Federal and state organizations are up in arms over which modern warfare tactics should be deployed against a park’s goat population.

Wyoming’s Grand Teton National Park has a problem: Invasive mountain goats pose a life-threatening risk to the region’s bighorn sheep. In the name of protecting the native flock, the National Park Service and the state of Wyoming developed a plan for eradication in 2018, relying mostly on aerial sharpshooters to gun down the goats from helicopters. Although the NPS initially dismissed volunteer hunters as “ineffective,” they eventually allowed for a supplemental on-the-ground anti-goat op after a significant push from the state’s Game and Fish Department, the Daily Beast reported.

“This is every hunter’s dream,” said Wyoming Wildlife Advocates executive director Kristin Combs, according to the Daily Beast. “You’re letting them loose inside a national park to kill as many goats as possible.”

This February, the plan was launched, and the sharpshooters culled 38 goats — a third of the park’s population — in their first day.
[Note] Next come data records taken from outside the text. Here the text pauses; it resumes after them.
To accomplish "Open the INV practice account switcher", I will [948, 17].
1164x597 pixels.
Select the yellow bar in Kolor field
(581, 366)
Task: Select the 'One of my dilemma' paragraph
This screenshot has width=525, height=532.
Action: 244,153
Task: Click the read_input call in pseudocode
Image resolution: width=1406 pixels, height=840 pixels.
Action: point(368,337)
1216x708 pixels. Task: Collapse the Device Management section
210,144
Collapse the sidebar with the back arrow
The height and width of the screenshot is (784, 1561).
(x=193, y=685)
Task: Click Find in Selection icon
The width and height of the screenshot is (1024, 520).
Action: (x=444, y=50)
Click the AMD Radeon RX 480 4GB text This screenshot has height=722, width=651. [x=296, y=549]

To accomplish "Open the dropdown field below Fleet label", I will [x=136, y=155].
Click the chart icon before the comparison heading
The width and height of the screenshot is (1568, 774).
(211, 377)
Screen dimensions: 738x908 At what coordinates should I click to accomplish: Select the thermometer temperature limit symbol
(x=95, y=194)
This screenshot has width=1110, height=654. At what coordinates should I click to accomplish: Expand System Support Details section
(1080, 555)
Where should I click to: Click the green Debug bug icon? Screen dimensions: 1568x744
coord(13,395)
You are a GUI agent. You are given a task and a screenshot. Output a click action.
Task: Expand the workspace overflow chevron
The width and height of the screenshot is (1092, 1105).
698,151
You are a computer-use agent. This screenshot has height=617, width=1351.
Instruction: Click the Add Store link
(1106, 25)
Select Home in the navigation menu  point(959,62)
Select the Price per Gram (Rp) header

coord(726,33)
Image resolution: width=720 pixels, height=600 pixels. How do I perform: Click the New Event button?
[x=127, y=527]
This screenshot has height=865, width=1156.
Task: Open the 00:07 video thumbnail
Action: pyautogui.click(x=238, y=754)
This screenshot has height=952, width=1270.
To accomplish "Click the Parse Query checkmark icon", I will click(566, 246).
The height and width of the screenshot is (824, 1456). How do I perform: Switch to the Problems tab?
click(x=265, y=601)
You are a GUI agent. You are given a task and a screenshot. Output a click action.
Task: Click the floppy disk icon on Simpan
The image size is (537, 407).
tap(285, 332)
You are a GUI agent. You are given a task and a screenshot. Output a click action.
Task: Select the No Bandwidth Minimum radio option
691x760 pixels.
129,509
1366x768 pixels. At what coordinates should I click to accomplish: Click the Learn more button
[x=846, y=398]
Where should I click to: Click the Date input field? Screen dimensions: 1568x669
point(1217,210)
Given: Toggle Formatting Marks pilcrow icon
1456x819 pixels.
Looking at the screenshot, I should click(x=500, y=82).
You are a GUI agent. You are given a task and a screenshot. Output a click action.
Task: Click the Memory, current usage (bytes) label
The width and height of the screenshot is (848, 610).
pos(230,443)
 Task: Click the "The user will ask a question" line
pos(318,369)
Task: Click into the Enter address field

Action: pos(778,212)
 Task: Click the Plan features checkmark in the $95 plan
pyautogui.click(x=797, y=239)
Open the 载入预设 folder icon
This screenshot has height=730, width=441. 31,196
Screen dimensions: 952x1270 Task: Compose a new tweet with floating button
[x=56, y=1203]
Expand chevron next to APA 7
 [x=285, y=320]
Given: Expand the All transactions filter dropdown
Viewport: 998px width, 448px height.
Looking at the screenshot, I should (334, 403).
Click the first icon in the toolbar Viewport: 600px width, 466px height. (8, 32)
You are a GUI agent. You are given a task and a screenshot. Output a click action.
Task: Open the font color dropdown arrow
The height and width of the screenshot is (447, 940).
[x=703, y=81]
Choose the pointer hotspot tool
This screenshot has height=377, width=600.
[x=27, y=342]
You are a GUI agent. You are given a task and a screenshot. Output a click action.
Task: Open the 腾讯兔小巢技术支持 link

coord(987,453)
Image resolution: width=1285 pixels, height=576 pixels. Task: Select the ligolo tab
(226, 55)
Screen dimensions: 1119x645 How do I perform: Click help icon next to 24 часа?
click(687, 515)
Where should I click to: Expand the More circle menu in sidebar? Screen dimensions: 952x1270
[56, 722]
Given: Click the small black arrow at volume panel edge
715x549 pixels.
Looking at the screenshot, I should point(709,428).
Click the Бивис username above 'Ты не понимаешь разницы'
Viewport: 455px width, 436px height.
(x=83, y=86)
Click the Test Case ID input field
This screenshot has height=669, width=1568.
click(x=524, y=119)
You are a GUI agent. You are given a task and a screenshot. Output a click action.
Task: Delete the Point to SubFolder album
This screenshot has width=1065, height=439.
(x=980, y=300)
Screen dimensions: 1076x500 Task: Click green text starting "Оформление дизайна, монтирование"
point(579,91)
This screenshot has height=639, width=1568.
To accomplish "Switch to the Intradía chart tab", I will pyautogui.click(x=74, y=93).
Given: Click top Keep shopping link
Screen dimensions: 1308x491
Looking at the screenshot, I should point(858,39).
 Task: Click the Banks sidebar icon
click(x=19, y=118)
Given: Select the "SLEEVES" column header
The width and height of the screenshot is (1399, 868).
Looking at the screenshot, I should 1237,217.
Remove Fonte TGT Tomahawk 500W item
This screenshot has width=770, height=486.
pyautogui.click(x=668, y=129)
Shortly thereafter, however, the helicopters were indefinitely grounded and the goat elimination program suddenly paused.

The plan to cull a harmful population has now become a tussle between state and federal agencies over cross-jurisdictional control and local hunting culture. The state of Wyoming is pushing for a more hunting-forward approach.

“We felt because of COVID, that meat was going to go wanting. People could make use of the meat. Hunting for your family is a tradition we all cherish in Wyoming,” Wyoming Governor Mark Gordon told the Daily Beast after writing a searing letter to Grand Teton’s acting superintendent expressing his “profound disappointment that the NPS chose to act unilaterally, aerially executing mountain goats over the state of Wyoming’s objections.”

This month, volunteers took a stab at goat-killing and, as the NPS predicted, were comparatively ineffective.

Over the course of a week in September, hunters were only able to take out three goats, Grand Teton National Park’s Public Affairs Officer Denise Germann told the Daily Beast. Only meat from one of the goats was able to be retrieved.

“If we assume that’s the average for the weeks remaining, this could take years and the potential for disease transfer to bighorn sheep won’t be going away anytime soon,” Wildlife Program director of the National Parks Conservation Association Bart Melton told the outlet. “Compare that with removing almost a third of the population aerially in one day. We shouldn’t even be talking about this anymore.”